Set task 1 — In the court opinion, on what date do defendants say the plaintiff confirmed by email that he had received the money order payment?

Reading text —
In this pro se action for breach of contract, defendants move to dismiss the first amended complaint in its entirety. For the following reasons, the motion is GRANTED.

STATEMENT

Pro se plaintiff Carl A. Wescott filed the original complaint in state court alleging a claim for breach of a confidential settlement agreement. This contract arose out of plaintiff's 2016 bankruptcy proceeding where plaintiff was granted an order of discharge voiding plaintiff's pre-petition debt. Plaintiff was awarded $2,500 in the settlement agreement to be paid by defendants Gila, Inc., Carlson & Messer, LLP, Tamar Gabriel, and David Kaminsky (Compl. ¶¶ 10, 15).

Over the next few months, both parties communicated regarding the settlement agreement. Defendant Gila requested that plaintiff fill out a W9 tax form so that the settlement funds could be issued. After plaintiff failed to do so, the bankruptcy court ordered him to enforce the settlement agreement, specifically to fill out the W9 tax form. It is at this point that the narratives diverge. Defendants claim that after plaintiff reluctantly filled out the W9 tax form on April 25, 2018, a money order was delivered to plaintiff via two-day FedEx to plaintiff's temporary address. Defendants further allege that plaintiff confirmed receipt of the money order payment through email on April 29, 2018 (Dkt. Nos. 6-7).

Plaintiff, however, originally alleged that defendants never paid him. In his reply brief, plaintiff admits that he has been paid the amount owed to him. Plaintiff further alleges that defendants harassed him with a series of false promises and fraudulent claims that the payment was going to be made. And due to these false promises and delay in payment, plaintiff missed out on a business deal with an associate, costing him thousands of dollars, had to visit the doctor several times for sickness due to emotional distress, and had a false issuance of 1099-MISC form by defendants against him for money he never received (Compl. ¶¶ 12, 19).

Data to use —
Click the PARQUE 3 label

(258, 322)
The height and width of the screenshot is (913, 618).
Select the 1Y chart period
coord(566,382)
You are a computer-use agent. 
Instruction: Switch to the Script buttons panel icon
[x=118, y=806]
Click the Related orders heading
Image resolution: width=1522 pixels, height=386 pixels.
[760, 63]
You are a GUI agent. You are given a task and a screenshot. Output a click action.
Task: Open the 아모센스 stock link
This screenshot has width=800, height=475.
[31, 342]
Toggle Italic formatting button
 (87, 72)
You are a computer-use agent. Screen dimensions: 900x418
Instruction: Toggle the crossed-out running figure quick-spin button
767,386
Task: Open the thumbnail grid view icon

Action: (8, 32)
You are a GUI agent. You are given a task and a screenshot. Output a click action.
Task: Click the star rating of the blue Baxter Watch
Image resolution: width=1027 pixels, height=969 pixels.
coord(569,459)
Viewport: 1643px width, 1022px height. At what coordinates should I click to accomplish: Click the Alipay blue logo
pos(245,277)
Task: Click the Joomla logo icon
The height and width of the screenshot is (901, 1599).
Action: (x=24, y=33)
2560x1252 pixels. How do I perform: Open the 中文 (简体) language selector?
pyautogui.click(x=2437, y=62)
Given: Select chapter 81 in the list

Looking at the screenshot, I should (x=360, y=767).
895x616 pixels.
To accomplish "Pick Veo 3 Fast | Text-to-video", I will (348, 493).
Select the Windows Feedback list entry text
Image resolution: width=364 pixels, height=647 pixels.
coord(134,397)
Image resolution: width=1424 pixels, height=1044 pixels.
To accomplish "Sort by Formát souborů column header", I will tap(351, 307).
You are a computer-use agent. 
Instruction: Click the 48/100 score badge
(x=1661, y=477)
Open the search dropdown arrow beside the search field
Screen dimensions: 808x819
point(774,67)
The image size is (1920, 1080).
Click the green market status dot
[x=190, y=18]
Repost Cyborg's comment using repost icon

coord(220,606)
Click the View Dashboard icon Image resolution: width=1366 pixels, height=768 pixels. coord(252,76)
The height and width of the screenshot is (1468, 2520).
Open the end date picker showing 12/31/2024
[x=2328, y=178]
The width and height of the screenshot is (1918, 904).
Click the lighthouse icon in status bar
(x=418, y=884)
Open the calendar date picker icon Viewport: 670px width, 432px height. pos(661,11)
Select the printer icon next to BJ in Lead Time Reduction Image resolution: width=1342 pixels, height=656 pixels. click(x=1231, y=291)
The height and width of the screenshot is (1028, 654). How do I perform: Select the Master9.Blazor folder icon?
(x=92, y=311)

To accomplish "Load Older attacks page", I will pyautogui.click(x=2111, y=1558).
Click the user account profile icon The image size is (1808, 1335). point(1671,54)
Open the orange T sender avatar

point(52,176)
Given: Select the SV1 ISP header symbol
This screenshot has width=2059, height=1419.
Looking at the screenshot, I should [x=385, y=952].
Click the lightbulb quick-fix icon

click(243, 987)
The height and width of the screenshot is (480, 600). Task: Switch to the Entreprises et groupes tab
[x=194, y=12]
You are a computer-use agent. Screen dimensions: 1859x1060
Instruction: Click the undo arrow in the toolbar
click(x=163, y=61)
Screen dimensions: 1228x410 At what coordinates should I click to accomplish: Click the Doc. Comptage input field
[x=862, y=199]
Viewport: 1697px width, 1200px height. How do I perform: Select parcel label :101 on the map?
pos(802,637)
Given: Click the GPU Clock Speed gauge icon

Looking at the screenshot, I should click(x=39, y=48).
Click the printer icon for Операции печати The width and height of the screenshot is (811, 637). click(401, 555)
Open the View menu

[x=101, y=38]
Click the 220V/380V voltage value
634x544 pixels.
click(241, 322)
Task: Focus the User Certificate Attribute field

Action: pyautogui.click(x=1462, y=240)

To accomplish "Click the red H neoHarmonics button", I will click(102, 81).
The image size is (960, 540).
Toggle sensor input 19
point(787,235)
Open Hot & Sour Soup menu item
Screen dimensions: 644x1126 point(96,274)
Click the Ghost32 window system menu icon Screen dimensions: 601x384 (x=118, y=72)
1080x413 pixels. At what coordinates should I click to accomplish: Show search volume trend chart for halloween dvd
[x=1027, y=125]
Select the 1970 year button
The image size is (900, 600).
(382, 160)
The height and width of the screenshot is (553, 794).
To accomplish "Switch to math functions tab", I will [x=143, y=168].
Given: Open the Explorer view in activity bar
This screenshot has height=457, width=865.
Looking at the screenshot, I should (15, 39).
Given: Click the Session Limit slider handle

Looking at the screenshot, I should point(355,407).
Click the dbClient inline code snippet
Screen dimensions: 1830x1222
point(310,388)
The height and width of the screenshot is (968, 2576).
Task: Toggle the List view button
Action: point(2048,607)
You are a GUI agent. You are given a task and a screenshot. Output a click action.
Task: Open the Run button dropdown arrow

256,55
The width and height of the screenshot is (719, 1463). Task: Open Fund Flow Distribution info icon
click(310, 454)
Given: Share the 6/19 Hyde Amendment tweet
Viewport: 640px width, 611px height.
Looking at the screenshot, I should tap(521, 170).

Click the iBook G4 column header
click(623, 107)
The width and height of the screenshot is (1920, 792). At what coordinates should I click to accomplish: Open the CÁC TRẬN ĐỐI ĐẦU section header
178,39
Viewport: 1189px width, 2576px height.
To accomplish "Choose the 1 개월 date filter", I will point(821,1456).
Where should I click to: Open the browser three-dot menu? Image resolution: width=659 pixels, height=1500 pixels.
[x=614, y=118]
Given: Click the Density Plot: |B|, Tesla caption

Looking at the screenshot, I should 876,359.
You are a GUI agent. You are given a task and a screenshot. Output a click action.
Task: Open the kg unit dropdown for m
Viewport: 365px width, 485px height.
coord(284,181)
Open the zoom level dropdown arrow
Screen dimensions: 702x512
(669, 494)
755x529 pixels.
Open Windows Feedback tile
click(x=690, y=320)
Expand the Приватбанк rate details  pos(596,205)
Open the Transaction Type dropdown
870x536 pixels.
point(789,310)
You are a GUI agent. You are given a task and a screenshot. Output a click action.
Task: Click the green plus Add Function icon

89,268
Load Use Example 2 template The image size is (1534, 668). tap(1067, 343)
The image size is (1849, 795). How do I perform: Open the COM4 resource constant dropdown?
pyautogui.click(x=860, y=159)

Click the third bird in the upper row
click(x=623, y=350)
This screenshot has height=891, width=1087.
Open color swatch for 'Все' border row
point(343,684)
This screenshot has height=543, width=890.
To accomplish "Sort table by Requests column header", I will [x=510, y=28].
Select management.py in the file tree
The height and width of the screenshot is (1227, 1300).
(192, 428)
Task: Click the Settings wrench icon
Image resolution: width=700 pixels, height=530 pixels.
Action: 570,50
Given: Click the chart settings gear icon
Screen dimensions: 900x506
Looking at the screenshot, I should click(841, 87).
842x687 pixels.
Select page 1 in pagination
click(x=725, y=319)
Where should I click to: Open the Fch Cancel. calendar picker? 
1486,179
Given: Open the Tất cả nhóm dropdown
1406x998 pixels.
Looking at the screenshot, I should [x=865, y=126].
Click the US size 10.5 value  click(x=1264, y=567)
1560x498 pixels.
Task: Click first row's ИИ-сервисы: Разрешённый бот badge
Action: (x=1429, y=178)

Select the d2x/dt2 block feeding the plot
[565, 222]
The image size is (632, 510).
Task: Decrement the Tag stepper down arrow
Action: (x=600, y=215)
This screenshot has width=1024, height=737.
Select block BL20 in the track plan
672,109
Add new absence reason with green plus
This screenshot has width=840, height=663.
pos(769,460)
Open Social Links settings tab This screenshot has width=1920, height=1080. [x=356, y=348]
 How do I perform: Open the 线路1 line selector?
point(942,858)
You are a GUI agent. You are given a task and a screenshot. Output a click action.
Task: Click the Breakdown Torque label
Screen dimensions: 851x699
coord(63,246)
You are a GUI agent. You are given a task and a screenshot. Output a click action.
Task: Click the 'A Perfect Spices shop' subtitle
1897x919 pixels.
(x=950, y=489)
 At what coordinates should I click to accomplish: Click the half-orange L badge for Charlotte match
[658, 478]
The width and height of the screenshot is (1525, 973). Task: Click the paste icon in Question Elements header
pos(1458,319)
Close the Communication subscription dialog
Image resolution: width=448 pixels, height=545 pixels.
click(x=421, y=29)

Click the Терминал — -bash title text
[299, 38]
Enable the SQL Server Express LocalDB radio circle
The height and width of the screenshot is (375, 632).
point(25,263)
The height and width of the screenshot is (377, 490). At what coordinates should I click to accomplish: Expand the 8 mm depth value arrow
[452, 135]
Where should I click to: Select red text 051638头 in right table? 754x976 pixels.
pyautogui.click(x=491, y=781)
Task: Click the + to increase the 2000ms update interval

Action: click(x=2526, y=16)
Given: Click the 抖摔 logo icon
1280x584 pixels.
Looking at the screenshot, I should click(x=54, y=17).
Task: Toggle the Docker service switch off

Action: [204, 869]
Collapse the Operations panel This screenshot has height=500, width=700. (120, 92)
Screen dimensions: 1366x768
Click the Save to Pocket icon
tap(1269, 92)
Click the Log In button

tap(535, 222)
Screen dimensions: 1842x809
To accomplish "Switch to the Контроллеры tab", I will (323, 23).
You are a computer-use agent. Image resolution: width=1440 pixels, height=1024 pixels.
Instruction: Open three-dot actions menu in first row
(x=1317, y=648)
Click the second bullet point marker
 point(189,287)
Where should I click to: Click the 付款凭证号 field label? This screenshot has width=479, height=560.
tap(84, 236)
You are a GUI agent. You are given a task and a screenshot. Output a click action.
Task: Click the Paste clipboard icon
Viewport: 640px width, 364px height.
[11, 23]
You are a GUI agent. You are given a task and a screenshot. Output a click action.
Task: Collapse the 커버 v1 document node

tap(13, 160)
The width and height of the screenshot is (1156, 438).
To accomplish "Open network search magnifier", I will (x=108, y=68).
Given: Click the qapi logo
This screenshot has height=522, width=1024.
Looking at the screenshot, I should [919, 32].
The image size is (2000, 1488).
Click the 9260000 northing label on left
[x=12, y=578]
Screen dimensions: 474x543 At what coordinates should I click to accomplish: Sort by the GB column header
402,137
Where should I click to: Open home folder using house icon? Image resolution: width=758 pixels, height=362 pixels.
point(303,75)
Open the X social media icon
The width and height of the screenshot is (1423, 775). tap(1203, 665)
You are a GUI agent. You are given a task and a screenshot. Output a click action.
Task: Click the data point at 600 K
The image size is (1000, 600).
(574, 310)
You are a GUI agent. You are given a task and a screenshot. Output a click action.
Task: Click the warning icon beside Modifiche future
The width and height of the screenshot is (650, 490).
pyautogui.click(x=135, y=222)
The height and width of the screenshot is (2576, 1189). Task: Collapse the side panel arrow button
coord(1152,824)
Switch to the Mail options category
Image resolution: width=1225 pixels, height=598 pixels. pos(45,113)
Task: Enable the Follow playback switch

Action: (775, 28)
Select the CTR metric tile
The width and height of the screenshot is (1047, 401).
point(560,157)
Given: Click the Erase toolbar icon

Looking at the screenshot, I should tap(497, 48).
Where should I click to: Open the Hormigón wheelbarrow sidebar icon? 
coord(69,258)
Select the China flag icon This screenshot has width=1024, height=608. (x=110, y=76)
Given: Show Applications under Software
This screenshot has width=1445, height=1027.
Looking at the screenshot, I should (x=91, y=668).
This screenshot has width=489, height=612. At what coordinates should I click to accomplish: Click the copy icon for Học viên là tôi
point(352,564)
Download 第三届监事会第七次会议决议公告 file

Set task 2 — In the rows, change "icon" to "button" in the lines starting at the one containing "The image size is (1920, 1080)." and ending at the one containing "(x=418, y=884)", and give back only those lines with nothing else altered.

Output 1 — April 29, 2018

Output 2 —
The image size is (1920, 1080).
Click the green market status dot
[x=190, y=18]
Repost Cyborg's comment using repost button

coord(220,606)
Click the View Dashboard button Image resolution: width=1366 pixels, height=768 pixels. coord(252,76)
The height and width of the screenshot is (1468, 2520).
Open the end date picker showing 12/31/2024
[x=2328, y=178]
The width and height of the screenshot is (1918, 904).
Click the lighthouse button in status bar
(x=418, y=884)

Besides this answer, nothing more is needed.